A bare number is the expected answer: the count of lines in the data holding "accomplish".

┌──

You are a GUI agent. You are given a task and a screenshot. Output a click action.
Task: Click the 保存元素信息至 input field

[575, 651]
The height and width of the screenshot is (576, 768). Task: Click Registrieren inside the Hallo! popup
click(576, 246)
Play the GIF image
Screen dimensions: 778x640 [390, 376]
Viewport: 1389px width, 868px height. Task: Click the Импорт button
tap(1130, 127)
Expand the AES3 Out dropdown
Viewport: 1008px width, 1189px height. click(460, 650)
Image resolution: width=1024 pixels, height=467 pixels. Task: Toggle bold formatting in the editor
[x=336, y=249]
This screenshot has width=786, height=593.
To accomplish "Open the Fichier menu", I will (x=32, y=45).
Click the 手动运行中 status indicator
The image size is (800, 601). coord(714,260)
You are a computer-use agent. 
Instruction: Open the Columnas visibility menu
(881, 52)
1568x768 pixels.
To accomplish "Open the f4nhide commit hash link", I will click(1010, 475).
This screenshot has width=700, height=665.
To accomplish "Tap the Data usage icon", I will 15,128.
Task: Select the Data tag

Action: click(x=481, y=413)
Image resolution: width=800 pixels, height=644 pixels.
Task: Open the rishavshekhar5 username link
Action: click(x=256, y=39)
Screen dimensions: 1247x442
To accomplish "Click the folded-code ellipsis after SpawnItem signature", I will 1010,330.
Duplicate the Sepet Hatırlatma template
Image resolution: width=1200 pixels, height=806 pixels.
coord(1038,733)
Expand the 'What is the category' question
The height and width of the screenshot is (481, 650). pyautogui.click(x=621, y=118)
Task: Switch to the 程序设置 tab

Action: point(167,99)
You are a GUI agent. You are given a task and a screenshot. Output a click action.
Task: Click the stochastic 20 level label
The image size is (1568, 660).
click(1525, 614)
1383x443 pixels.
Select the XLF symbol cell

└──

_Expected answer_: 4